Uma consulta ao site da
Secretaria da Educação do Paraná confirmou o extraordinário poder de lobby das
APAEs. O então Secretário de Educação Flávio Arns direcionou R$ 450 milhões do
estado para as APAEs, com o objetivo de enfrentar a melhoria do ensino inclusivo
da rede federal.
No próprio site havia uma
relação de APAEs. Escolhi aleatoriamente uma delas, Nova California.
Indo ao seu site constatei
que tinha um clube social, com capacidade para 2.500 ou 4.500 pessoas; uma
escola particular. Tudo em cima das isenções fiscais e dos repasses públicos
dos governos federal e estadual.
O argumento era o de que o
clube era local para os professores poderem confraternizar com a comunidade; e
a escola privada para permitir aos alunos com necessidades especiais conviverem
com os demais.
Telefonei para a escola. Não
havia ninguém da direção. Atendeu uma senhora da cozinha. Indaguei como era o
contato dos alunos com deficiência e os da escola convencional. Respondeu-me
que havia um encontro entre eles, uma vez por ano.
A república dos Arns
As matérias sobre as APAEs,
especialmente sobre o caso Paraná, tiveram desdobramentos. Um dos comentários
postados mencionava o controle das ações das APAEs do estado pelo escritório de
um sobrinho de Flávio, Marlus Arns.
Entrei no site do Tribunal de
Justiça. Praticamente toda a ação envolvendo as APAEs tinha na defesa o
escritório de Marlus.
Uma pesquisa pelo Google
mostrou um advogado polêmico, envolvido em rolos políticos com a Copel e outras
estatais paranaenses, obviamente graças à influência política do seu tio Flávio
Arns.
Quando a Lava Jato ganha
corpo, as notícias da época falavam da esposa de Sérgio Moro. E foi divulgada a
informação de que pertencia ao jurídico da Federação das APAEs do estado.
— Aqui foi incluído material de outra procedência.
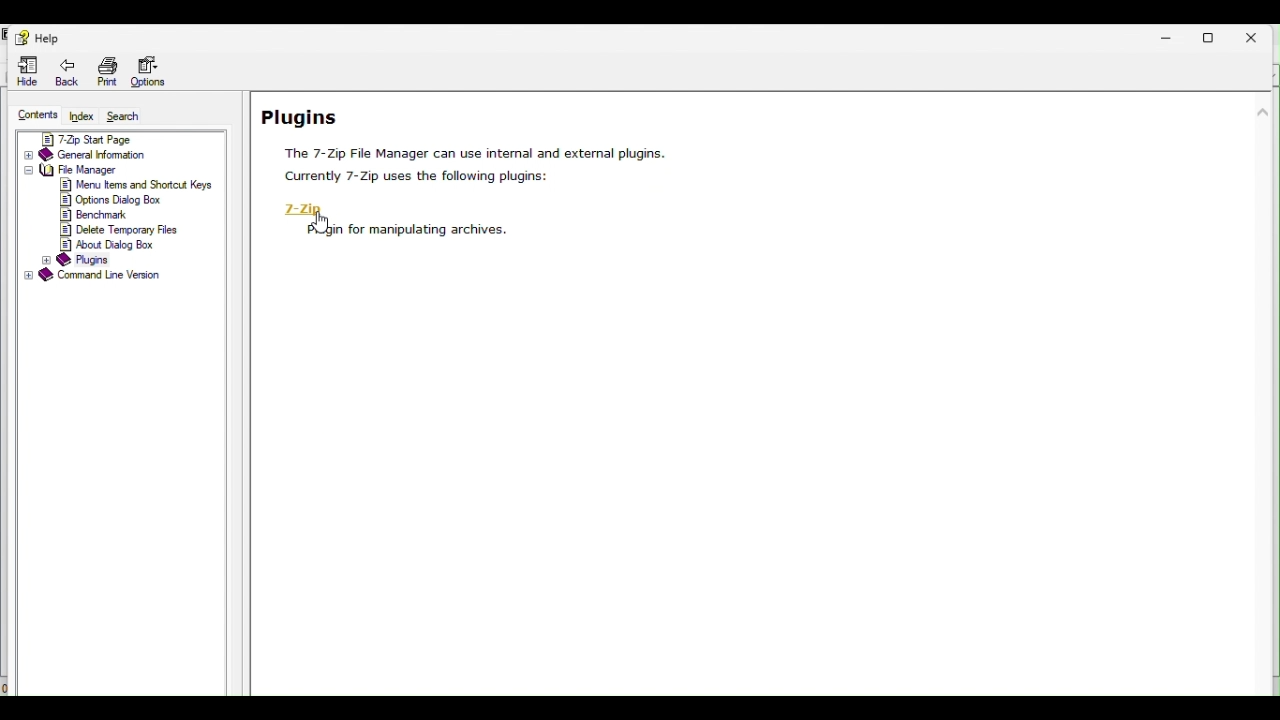  I want to click on help, so click(34, 35).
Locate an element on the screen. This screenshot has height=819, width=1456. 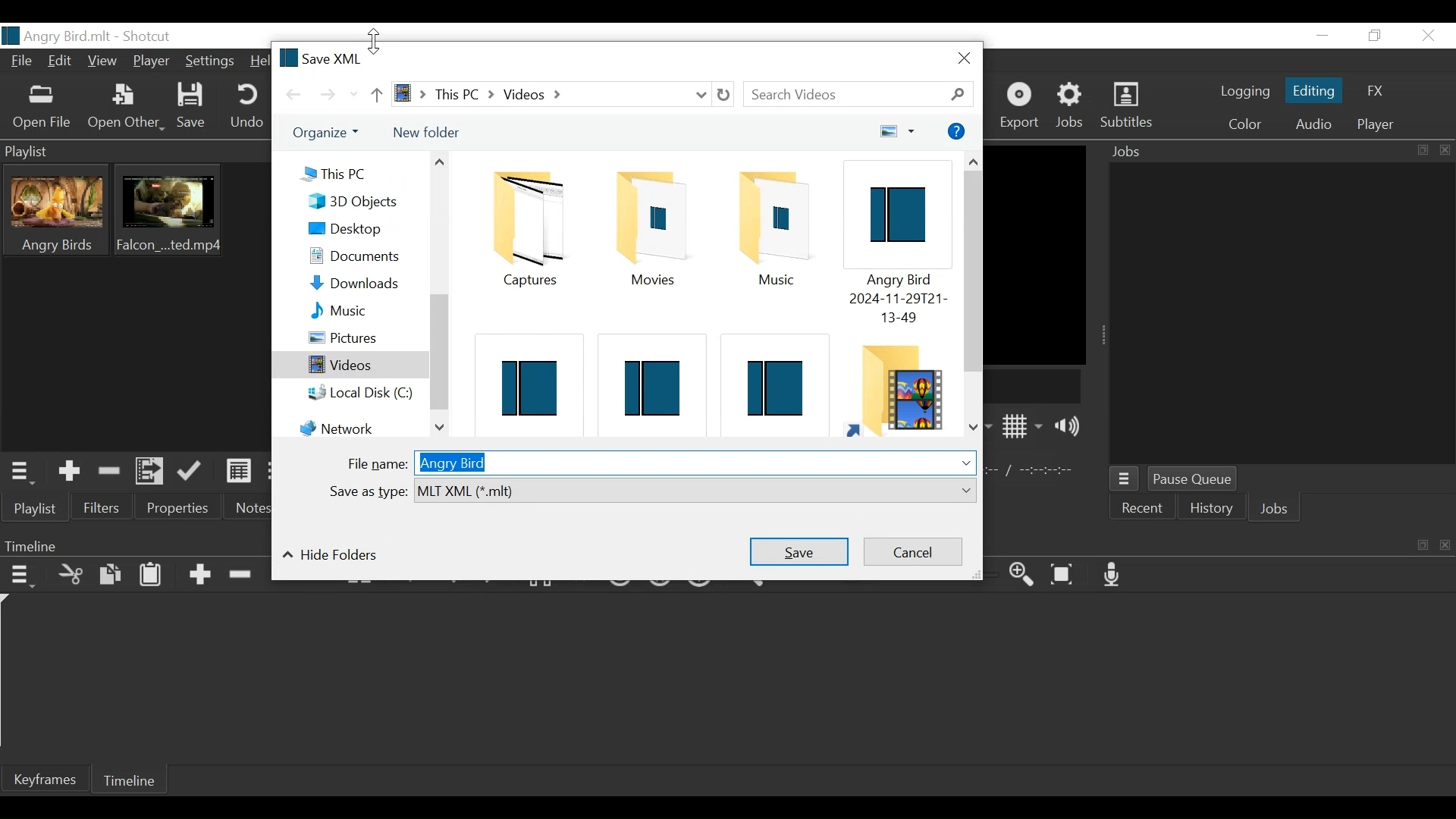
Go back is located at coordinates (295, 94).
Por si, não significava nada.
No entanto, logo depois veio
a dica de um curso de direito à distância, de propriedade de outro sobrinho de
Flávio Arns, irmão de Marlus, o Cursos Online Luiz Carlos (http://www.cursoluizcarlos.com.br)..
No corpo docente do cursinho, pelo menos um da força tarefa da Lava Jato.
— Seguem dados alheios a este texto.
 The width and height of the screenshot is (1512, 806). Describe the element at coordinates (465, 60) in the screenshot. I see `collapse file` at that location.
Finalmente, quando Beatriz
Catta Preta desistiu de participar dos acordos de delação, um novo elo
apareceu. Até hoje não se sabe o que levou Catta Preta a ser tão bem sucedida
nesse mercado milionário. Nem o que a levou a sair do Brasil.Mas, saindo, seu
lugar passou a ser ocupado justamente por Marlus Arns que, pouco tempo antes,
escrevera artigos condenando o instituto da delação premiada.
Sâo esses os elementos de que disponho.
Recentemente, fui convidado
pela Polícia Federal para um depoimento em um inquérito que apura um suposto dossiê
criado pela inteligência da PF supostamente para detonar com a Lava Jato –
conforme acusações veiculadas pela Veja.
Fui informado sobre o dossiê
na hora do depoimento. Indagaram se eu tinha tomado conhecimento das
informações.
Informei que o dossiê tinha
se limitado a reproduzir os artigos que escrevi acerca da República dos Arns.